Restate word for word only the lines from the one with "アクセス (459, 2391)" through the end of the records; no pictures belong in the copy.

RECORDS SHOWN |
● ● ●

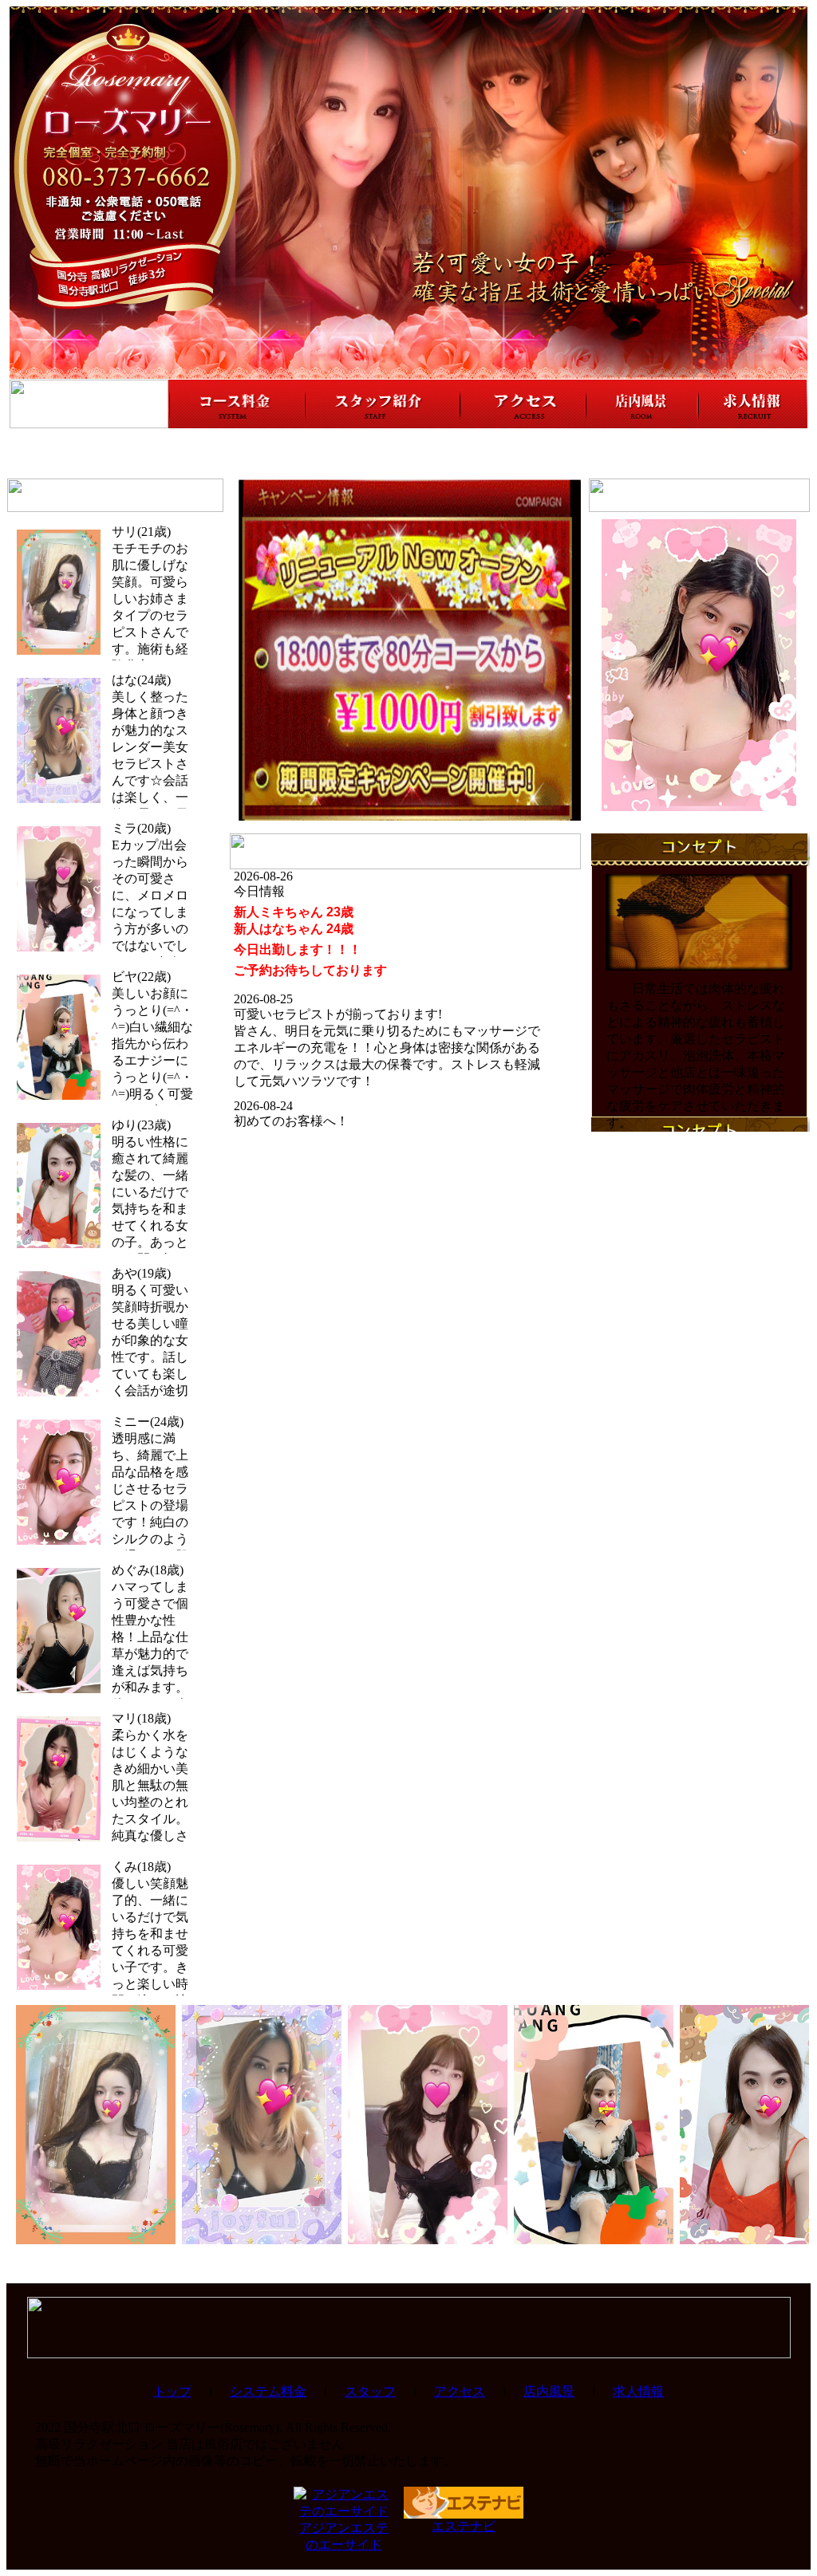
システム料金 (268, 2391)
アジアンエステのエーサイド (344, 2536)
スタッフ (370, 2391)
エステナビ (463, 2526)
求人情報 (638, 2391)
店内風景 (548, 2391)
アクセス (459, 2391)
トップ (172, 2391)
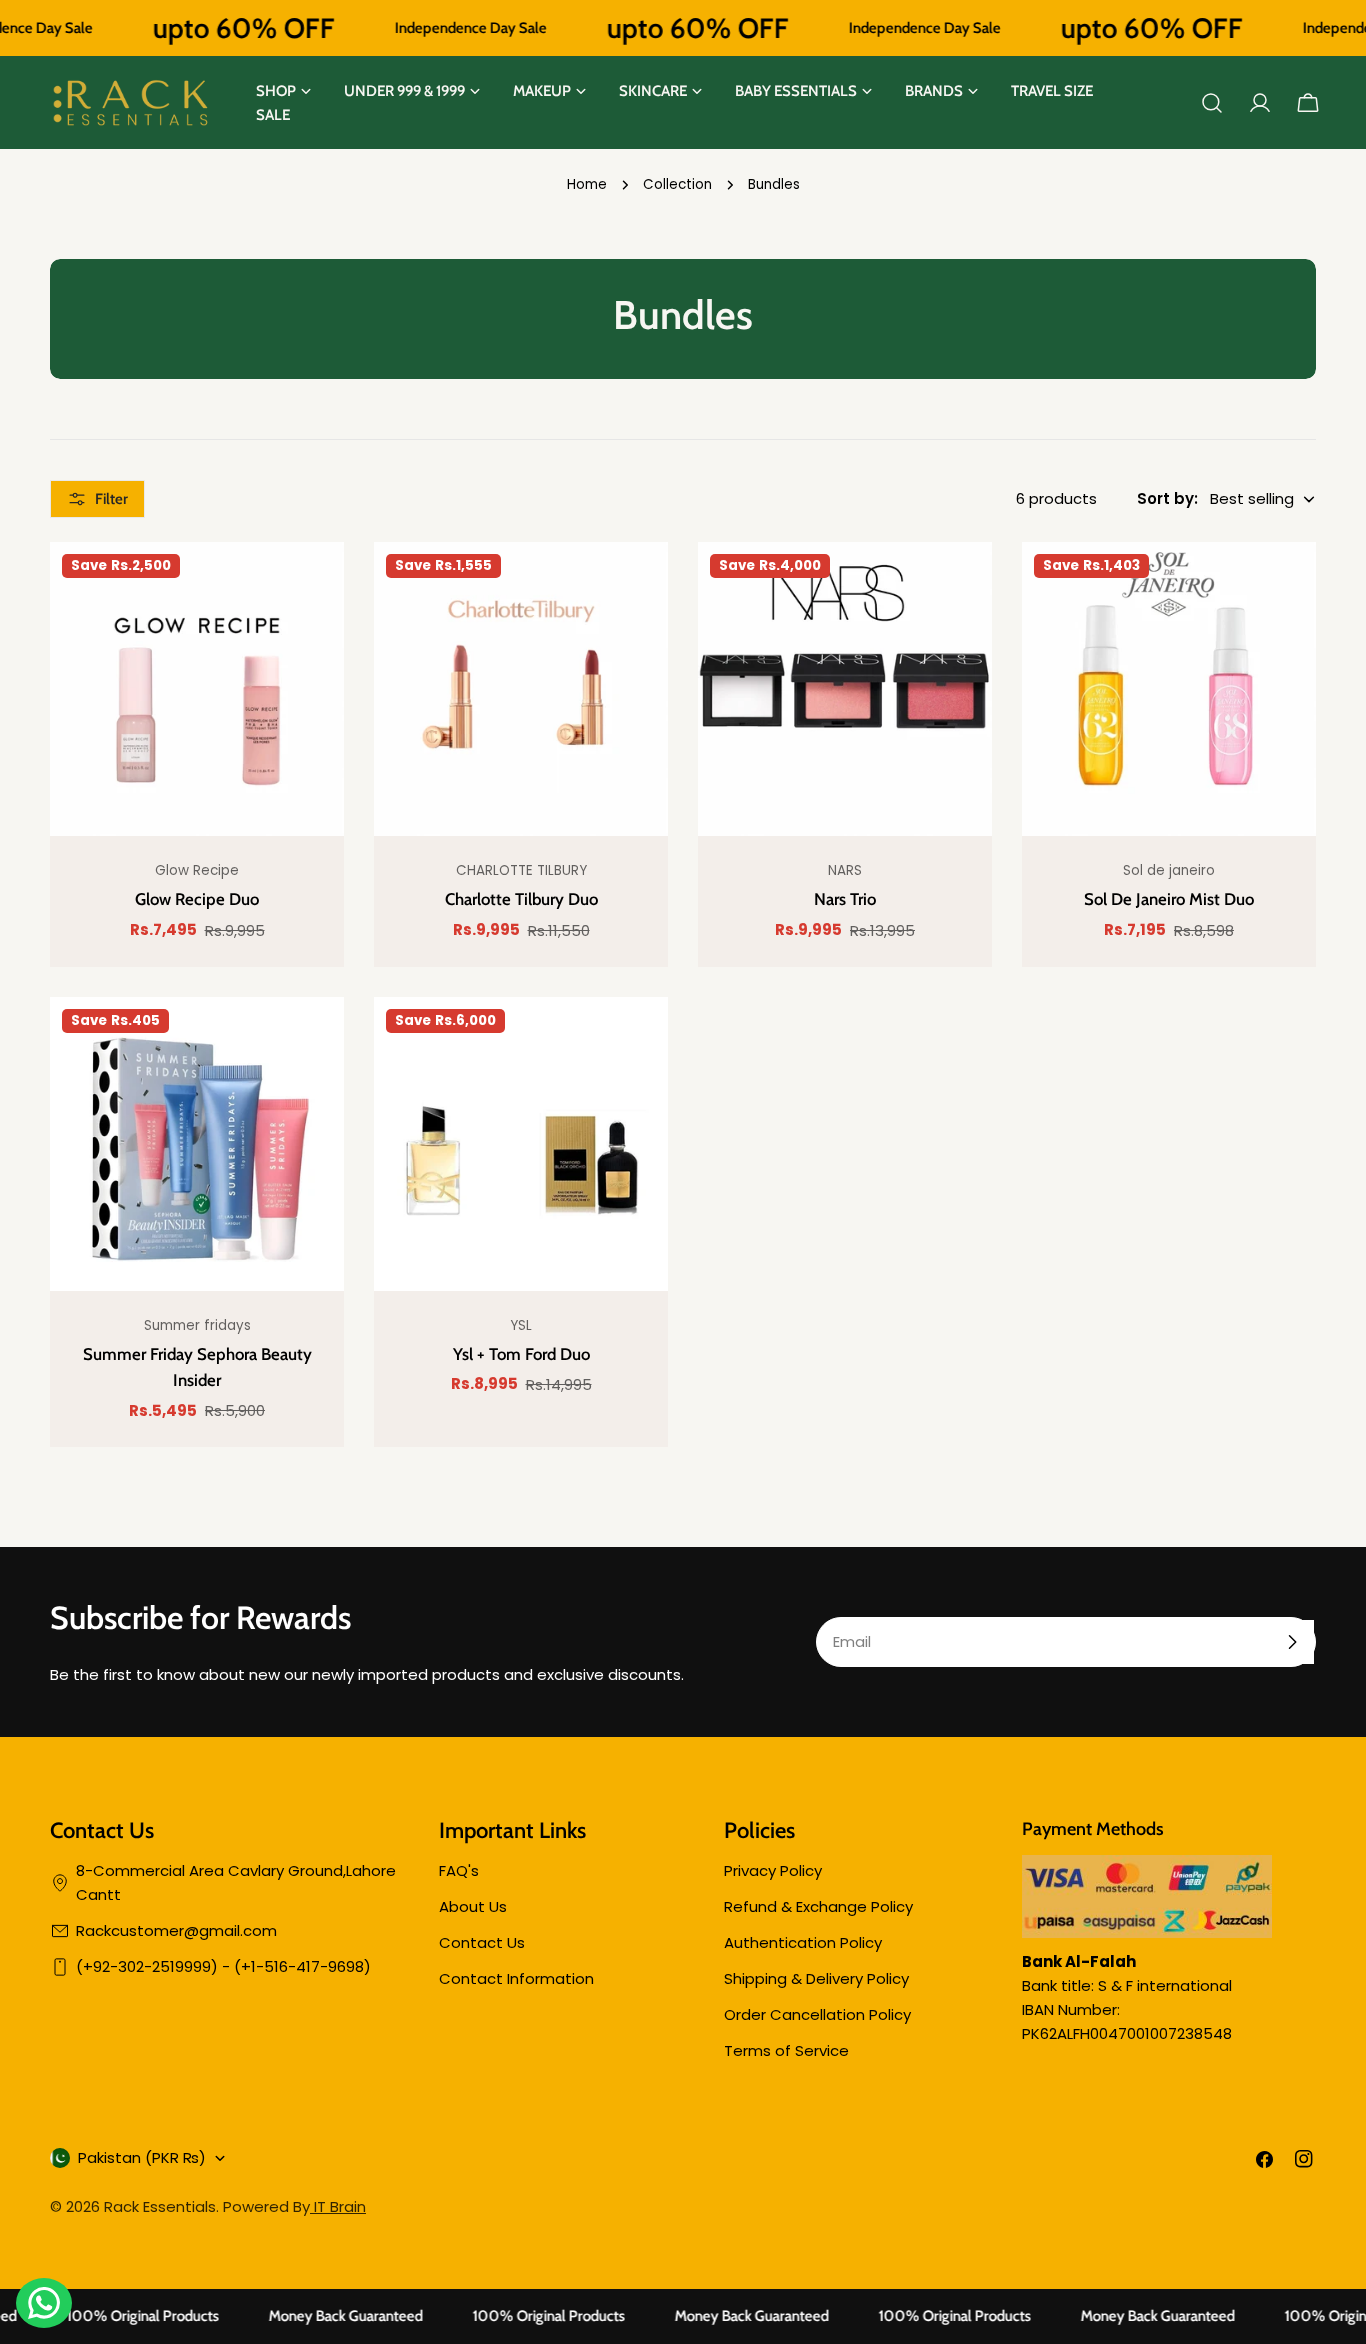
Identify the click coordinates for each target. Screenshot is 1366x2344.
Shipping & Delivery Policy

● ● ●

SOLUTION TO THIS TASK |
アクセス (459, 2391)
トップ (172, 2391)
Identify the click coordinates for each target. Screenshot is 1366x2344.
Shipping & Delivery Policy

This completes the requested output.